Search, insert, and delete are all \(O(\log n)\) on a balanced BST, \(O(n)\) worst case on a degenerate tree (e.g., inserting sorted data into a plain BST produces a linked list). Database B-trees maintain balance by construction; plain BSTs don't.

Find the lowest common ancestor of two nodes

A classic recursive problem: if both nodes are in the left subtree, recurse left; if both are in the right, recurse right; otherwise the current node is the LCA.

Validate that a binary tree is a valid BST

Not just "left child < parent < right child" per node. The constraint must hold for every node relative to its entire ancestry. The clean approach: pass a valid range [min, max] through the recursion, narrowing it at each step.

Practice Problems

Practice Problem 1: Binary Search Tree Search

Given this binary search tree, trace the path to find the value 35:

       50
      /  \
    30    70
   /  \   / \
  20  40 60 80
     /
    35

How many comparisons are needed? How does this compare to linear search?

Solution

Trace:

  1. Start at 50 → 35 < 50, go left
  2. At 30 → 35 > 30, go right
  3. At 40 → 35 < 40, go left
  4. Found 35 ✓

Comparisons needed: 4

Linear search comparison: A flat array [50, 30, 70, 20, 40, 60, 80, 35] requires up to 8 comparisons. The BST halved the work. For a million-item tree, the BST advantage grows to roughly 20 vs. 1,000,000 comparisons.

Practice Problem 2: Tree Depth Calculation

How many distinct values can a binary tree of depth 7 distinguish?

If you're building a decision tree classifier and need to distinguish among 500 categories, what minimum depth is required?

Solution

Part 1: A binary tree of depth \(n\) can distinguish \(2^n\) values.

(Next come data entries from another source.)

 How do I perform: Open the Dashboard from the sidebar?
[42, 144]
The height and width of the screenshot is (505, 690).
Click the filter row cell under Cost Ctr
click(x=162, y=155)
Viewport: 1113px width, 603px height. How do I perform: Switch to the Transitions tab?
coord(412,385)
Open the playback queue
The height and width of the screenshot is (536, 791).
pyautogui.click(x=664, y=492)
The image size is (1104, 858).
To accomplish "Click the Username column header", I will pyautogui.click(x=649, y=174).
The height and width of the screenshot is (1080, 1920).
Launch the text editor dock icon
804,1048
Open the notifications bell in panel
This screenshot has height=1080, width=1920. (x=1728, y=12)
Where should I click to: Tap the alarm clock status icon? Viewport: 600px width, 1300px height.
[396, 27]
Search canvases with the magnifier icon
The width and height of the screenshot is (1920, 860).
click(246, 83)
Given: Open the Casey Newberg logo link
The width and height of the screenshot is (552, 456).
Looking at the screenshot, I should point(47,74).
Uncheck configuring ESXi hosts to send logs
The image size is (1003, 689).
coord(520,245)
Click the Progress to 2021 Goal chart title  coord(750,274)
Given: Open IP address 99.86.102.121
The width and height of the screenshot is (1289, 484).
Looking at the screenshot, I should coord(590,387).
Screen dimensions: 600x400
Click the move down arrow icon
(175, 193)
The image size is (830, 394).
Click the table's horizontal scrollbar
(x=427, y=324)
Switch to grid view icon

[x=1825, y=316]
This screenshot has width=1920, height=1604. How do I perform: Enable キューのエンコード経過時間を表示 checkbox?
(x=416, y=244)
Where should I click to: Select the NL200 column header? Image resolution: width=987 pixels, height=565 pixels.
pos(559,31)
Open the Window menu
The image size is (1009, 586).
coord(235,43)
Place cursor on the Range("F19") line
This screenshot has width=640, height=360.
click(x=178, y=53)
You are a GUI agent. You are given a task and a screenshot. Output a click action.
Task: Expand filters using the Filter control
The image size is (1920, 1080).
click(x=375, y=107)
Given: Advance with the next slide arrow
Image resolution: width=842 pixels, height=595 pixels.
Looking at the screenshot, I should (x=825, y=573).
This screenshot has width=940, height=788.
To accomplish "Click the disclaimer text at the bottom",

Depth 7: \(2^7 = 128\) distinct values.

Part 2: Need \(2^n \geq 500\)

  • \(2^8 = 256\) (too small)
  • \(2^9 = 512\)

Minimum depth: 9. With 9 yes/no decision points, you can distinguish among 512 categories — enough to cover all 500.

Practice Problem 3: Identify the Tree

For each of the following, identify what kind of tree is being used and explain the traversal:

  1. A database query SELECT name FROM products WHERE price < 50 on an indexed price column
  2. A browser rendering document.getElementById('nav').querySelectorAll('a')
  3. Python's os.walk('/var/log') returning all log files
  4. A compiler reporting "SyntaxError at line 14, column 7"
Answers
  1. B-tree index — the database traverses a balanced tree structure over price values, visiting only nodes where price < 50. \(O(\log n)\) instead of \(O(n)\).
  2. DOM tree traversal — the browser searches the HTML tree rooted at #nav, collecting all <a> nodes. Depth-first search.
  3. File system tree traversalos.walk performs depth-first traversal of the directory tree, yielding each directory and its contents.
  4. AST construction failure — the parser was building the abstract syntax tree when it encountered an unexpected token. The line/column pinpoints where in the source the tree construction broke down.

Key Takeaways

Concept What It Means for Your Code
Tree Hierarchical structure — JSON, DOM, file systems, ASTs
Binary tree Each node has ≤ 2 children; depth \(n\) holds \(2^n\) leaf values
Binary search tree Left < parent < right; enables \(O(\log n)\) search
\(O(\log n)\) Doubling the data adds only one more step
Database index A tree over a column — why indexed queries don't scan every row
AST How your compiler understands code structure
In-order traversal Visits left → root → right; always yields sorted output on a BST
Pre/Post-order Pre-order: parents before children (serialization). Post-order: children before parent (evaluation)

Further Reading

On This Site

  • Big-O Notation — Why \(O(\log n)\) matters so much for BST search
  • Recursion — Tree operations are naturally recursive; the substitution model applies directly to tree traversal
  • How Parsers Work — Building abstract syntax trees from source code

External


Trees are the data structure that bridges two of the most important properties in computing: hierarchical organization and fast search. Every time you query an indexed column, parse a JSON document, or navigate a file path, a tree is doing the work. Knowing the formal theory behind them makes the performance characteristics of those operations predictable — and that predictability is what separates engineers who can reason about their systems from engineers who can only observe them.